§ **Problem description**
Reproduce verbatim the lines of the items below, starting at the line containing "Find the location of a particular element. Image" and ending at the line containing "Looking at the image, I should click on (1772, 530).", with both of those lines included.

[Dataset records]
::::

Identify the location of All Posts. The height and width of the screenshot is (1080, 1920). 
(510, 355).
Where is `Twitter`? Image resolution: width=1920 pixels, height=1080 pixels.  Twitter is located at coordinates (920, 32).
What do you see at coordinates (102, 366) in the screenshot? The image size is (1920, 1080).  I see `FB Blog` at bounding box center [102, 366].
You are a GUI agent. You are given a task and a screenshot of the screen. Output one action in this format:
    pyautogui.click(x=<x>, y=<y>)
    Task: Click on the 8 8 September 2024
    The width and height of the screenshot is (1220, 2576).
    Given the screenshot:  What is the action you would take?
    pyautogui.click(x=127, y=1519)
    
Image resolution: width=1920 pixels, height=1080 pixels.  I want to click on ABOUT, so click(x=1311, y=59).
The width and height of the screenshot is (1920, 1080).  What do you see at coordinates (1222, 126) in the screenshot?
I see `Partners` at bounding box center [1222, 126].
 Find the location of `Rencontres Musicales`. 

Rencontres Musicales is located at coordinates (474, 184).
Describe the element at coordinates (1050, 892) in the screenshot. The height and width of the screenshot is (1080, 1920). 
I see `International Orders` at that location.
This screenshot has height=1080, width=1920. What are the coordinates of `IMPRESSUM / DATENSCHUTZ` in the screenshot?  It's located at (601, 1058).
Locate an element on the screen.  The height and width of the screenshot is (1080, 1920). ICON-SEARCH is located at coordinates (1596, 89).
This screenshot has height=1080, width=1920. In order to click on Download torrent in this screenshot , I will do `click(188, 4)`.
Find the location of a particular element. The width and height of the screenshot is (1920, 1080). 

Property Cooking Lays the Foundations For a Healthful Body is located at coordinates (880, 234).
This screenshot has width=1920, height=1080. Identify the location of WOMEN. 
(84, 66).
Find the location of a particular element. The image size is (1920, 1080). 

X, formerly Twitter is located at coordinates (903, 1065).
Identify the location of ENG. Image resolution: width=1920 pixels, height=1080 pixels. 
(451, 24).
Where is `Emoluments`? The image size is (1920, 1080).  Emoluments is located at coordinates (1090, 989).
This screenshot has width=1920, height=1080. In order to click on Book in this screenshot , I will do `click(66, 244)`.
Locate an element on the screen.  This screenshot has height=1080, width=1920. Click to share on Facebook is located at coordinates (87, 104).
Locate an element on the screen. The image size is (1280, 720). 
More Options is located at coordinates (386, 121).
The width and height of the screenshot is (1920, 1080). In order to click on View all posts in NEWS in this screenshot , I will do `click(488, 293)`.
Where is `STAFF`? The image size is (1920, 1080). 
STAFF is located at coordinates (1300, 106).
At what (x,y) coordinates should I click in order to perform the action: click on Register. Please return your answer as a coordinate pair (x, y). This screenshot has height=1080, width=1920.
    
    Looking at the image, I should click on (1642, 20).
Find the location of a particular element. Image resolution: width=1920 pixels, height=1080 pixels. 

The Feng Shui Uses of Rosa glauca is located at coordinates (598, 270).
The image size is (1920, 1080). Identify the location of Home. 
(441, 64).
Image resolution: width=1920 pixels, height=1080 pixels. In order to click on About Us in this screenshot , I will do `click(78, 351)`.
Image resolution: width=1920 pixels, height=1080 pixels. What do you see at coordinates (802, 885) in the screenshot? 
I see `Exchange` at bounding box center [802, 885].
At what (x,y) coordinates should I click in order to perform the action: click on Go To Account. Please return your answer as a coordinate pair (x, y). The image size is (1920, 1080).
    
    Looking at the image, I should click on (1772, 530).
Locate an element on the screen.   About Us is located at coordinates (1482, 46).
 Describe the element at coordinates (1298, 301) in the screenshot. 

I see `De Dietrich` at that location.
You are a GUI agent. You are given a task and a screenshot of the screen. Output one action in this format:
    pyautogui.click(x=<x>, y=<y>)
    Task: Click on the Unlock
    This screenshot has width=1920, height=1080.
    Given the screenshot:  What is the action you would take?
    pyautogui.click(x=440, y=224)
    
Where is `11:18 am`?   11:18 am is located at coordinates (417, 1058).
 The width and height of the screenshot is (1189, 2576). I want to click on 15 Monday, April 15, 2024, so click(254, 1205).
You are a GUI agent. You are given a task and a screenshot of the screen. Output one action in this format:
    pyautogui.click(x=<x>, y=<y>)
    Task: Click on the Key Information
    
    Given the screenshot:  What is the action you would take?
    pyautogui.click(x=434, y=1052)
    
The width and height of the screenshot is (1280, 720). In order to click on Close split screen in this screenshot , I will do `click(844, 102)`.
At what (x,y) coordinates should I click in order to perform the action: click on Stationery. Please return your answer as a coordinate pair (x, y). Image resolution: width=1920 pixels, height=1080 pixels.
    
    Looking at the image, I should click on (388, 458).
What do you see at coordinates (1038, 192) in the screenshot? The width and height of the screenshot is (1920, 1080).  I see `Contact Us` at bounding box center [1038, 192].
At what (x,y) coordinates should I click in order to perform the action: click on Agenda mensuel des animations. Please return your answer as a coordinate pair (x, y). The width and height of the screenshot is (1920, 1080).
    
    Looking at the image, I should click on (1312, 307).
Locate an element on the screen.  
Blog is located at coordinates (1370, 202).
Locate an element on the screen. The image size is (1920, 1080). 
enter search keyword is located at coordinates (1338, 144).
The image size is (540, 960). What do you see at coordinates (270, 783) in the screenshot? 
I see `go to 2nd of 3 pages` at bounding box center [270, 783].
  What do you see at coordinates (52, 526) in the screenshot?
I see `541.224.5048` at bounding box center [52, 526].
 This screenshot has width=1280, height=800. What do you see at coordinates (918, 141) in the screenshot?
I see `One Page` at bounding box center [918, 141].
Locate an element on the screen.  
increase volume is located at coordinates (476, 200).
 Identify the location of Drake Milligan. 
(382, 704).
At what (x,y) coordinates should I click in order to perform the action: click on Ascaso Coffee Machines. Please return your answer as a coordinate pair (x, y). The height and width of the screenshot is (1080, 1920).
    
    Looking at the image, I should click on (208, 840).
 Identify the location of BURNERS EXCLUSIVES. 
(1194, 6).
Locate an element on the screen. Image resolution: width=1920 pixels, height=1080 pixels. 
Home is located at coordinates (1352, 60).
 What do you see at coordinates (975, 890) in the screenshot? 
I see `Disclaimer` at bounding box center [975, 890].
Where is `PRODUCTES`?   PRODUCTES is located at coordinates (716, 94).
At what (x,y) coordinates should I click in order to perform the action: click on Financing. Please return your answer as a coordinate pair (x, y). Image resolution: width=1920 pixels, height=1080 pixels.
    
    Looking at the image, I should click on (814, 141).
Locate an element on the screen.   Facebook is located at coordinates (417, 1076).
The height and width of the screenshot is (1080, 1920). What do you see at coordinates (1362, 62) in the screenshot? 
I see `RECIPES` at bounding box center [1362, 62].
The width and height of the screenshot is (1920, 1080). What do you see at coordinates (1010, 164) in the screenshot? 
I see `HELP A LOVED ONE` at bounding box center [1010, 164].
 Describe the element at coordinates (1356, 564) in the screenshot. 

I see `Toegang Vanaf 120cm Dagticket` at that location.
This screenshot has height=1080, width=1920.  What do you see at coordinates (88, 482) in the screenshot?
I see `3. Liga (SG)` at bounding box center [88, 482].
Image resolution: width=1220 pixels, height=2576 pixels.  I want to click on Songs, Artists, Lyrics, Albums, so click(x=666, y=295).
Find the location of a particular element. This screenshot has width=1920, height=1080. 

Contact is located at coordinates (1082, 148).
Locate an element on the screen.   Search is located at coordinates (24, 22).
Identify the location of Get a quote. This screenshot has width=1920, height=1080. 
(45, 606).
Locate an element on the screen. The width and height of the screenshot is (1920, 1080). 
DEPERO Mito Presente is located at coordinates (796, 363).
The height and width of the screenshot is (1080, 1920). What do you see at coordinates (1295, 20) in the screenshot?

::::

§ **Expected answer**
Find the location of a particular element. Image resolution: width=1920 pixels, height=1080 pixels. 

The Feng Shui Uses of Rosa glauca is located at coordinates (598, 270).
The image size is (1920, 1080). Identify the location of Home. 
(441, 64).
Image resolution: width=1920 pixels, height=1080 pixels. In order to click on About Us in this screenshot , I will do `click(78, 351)`.
Image resolution: width=1920 pixels, height=1080 pixels. What do you see at coordinates (802, 885) in the screenshot? 
I see `Exchange` at bounding box center [802, 885].
At what (x,y) coordinates should I click in order to perform the action: click on Go To Account. Please return your answer as a coordinate pair (x, y). The image size is (1920, 1080).
    
    Looking at the image, I should click on (1772, 530).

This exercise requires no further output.